Le moteur Ford Cosworth DFV à l'arrière de la Lotus

Photo de: LAT Images

Le V8 Cosworth DFV a permis à un très grand nombre d’écuries, essentiellement britanniques, de courir en Grand Prix à un prix raisonnable. Pour cette raison, les grilles de départ sont demeurées bien fournies en dépit des soubresauts de l’économie mondiale au début des années 70 et, en particulier, des graves conséquences du choc pétrolier de 1973.

Une idée de Colin Chapman

La naissance de ce moteur remonte au milieu des années 60. Les moteurs atmosphériques de Formule 1 doivent alors avoir une cylindrée maximale de trois litres et seuls quatre motoristes sont impliqués : Ferrari, BRM, Climax et Honda. Colin Chapman, patron de Lotus, voudrait bien obtenir un nouveau moteur, plus léger, compact et moderne, car ses Lotus sont propulsées par des BRM dont l'âge se fait sentir.

Cosworth Engineering : Bill Brown, Keith Duckworth, Mike Costin et Ben Rood

Le V8 BRM de la Lotus 33 n’est plus vraiment compétitif et le monstrueux H16 de la Lotus 43 est effroyablement lourd, gourmand en carburant et surtout extrêmement complexe avec ses deux vilebrequins et ses 64 soupapes !

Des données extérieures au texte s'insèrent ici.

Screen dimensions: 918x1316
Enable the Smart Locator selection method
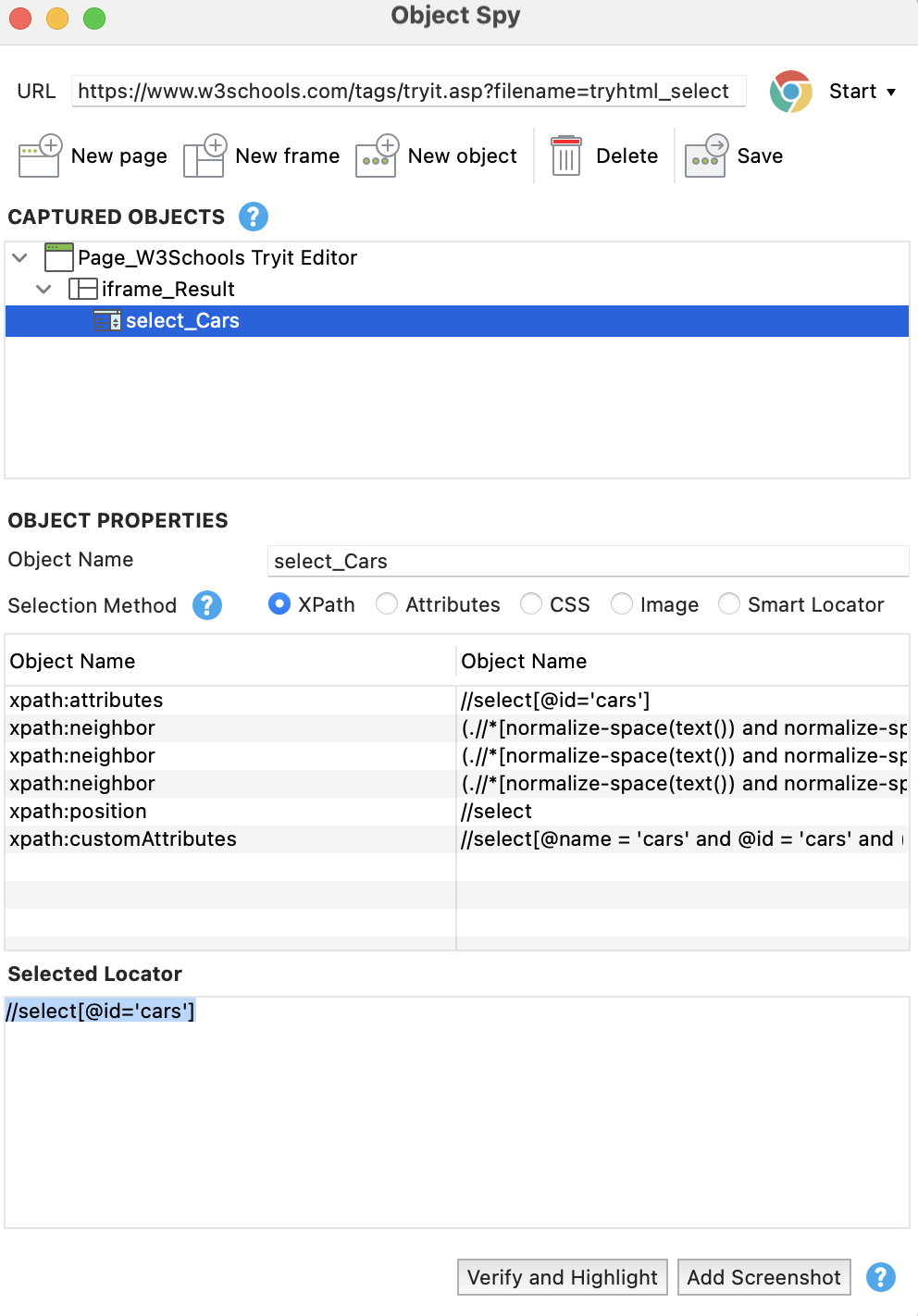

Walter Hayes, directeur des affaires publiques chez Ford, est un grand ami de Chapman. Ce dernier a une idée : celle de faire produire un moteur par un grand spécialiste et de refiler la facture à un constructeur automobile qui rebadgerait le moteur à son nom. Ce concept fut repris beaucoup plus tard par Ron Dennis qui fit fabriquer un moteur V6 turbo par Porsche tout en faisant payer TAG.

Pourquoi pas Ford ?

Au début de l’année 1965, Chapman va voir Keith Duckworth de la firme Cosworth pour sonder le terrain. Duckworth estime que la conception, la recherche, le développement et la production de cinq moteurs coûteraient la somme de 100 000 livres sterling. Un peu plus tard, Hayes, convaincu par Chapman, profite d’un important diner avec Henry Ford II pour lui parler du projet de financer un moteur de F1 qui porterait le nom de Ford.

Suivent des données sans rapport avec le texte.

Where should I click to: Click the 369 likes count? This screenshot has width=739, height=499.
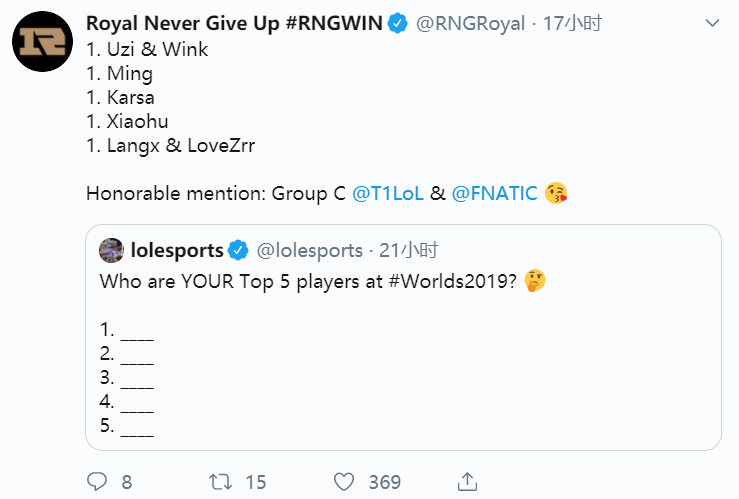384,482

Qu’est ce que ce moteur fera pour nous ?” demande Ford. “Il gagnera des Grands Prix et je crois qu’il remportera le Championnat du monde”, lui répond Hayes. Il faut se souvenir qu’à cette époque, le constructeur automobile américain visait très haut et fourbissait ses armes pour battre Ferrari aux 24 Heures du Mans. Ainsi, l'idée de faire mordre la poussière à Ferrari en Grand Prix a séduit Henry Ford II. En octobre 1965, le feu vert est donné.

Jim Clark (Lotus 49 Ford) au Grand Prix du Canada 1967

Duckworth et son équipe travaillent donc sur deux moteurs qui sont complémentaires : un quatre cylindres à double arbre à cames en tête, le FVA, destiné à la Formule 2 et le V8 DFV, pour Double Four Valves, ouvert à 90 degrés et doté aussi de quatre soupapes par cylindre.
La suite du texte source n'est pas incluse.